It took 6 weeks for Ohio to sell 500,000 $20 raffle tickets so I don't know how anybody could claim they "didn't have a chance to buy a ticket". Because Pick-3s put limits on the number of tickets they can sell, on certain dates like Valentines day, St. Patrick day, September 11, and on June 6 last year, many people are shut out. The Raffle tickets are non-refundable but the Pick-3 tickets can be voided before the drawing so some agents might print out extra tickets to sell to the regular customers.
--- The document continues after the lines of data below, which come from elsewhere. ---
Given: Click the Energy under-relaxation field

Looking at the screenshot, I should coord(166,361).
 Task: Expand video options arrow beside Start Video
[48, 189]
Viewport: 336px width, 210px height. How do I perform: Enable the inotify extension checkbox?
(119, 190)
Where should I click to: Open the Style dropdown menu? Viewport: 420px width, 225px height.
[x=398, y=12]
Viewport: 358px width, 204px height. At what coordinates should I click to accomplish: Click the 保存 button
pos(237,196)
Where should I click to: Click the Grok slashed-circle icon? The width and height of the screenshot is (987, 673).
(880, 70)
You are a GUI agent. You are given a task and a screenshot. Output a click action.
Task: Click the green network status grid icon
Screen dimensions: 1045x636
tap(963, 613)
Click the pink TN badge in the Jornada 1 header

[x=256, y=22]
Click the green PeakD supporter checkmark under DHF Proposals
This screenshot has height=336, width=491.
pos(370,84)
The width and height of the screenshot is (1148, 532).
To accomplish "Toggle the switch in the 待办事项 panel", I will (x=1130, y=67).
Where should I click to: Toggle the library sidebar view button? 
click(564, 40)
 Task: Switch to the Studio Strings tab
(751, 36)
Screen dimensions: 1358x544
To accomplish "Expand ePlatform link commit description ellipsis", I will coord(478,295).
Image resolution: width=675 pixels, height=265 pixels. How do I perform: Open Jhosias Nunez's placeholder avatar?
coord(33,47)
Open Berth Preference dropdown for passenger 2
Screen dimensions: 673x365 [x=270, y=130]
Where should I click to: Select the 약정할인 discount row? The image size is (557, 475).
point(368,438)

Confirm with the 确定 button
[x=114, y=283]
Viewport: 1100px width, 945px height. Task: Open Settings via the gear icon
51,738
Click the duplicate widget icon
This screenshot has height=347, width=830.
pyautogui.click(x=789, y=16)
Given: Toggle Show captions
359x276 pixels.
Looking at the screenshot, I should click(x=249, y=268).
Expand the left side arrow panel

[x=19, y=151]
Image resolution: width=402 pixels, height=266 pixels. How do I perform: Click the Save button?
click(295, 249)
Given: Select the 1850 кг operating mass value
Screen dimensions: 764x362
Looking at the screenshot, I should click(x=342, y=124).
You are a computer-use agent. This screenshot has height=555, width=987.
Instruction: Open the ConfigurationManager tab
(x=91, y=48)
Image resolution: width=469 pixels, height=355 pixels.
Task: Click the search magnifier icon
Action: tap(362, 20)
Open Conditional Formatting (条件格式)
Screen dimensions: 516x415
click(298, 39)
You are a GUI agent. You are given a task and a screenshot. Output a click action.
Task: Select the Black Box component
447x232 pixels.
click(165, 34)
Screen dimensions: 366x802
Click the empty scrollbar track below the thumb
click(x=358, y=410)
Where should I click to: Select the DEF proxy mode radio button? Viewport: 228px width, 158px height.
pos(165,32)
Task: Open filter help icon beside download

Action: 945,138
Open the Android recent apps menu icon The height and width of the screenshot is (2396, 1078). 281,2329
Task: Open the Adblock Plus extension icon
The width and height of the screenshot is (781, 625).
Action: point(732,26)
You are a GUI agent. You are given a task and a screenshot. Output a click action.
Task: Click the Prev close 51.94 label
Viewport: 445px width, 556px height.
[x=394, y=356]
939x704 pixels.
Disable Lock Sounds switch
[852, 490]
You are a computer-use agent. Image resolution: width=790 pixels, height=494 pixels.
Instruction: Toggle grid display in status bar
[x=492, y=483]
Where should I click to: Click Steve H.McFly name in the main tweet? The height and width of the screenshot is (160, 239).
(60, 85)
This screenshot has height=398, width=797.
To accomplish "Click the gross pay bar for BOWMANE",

I doubt anybody complained because they couldn't buy a ticket when 214, 317, 911, or 666 didn't come out.

justxploring: I realize I am going to get criticized for this comment, but when the tickets cost $20 each and you see people buying 10 or more at a time, the gap between those who can afford $200 to blow on gambling and those who need the money but want an equal shot at the prize becomes much wider. 

I suppose a case could be made by the people opposing state lotteries that anybody buying a $20 is blowing their money. Would the Raffle be fair if they made sure people needing the money had a chance to buy a ticket or maybe fixed it so they could win?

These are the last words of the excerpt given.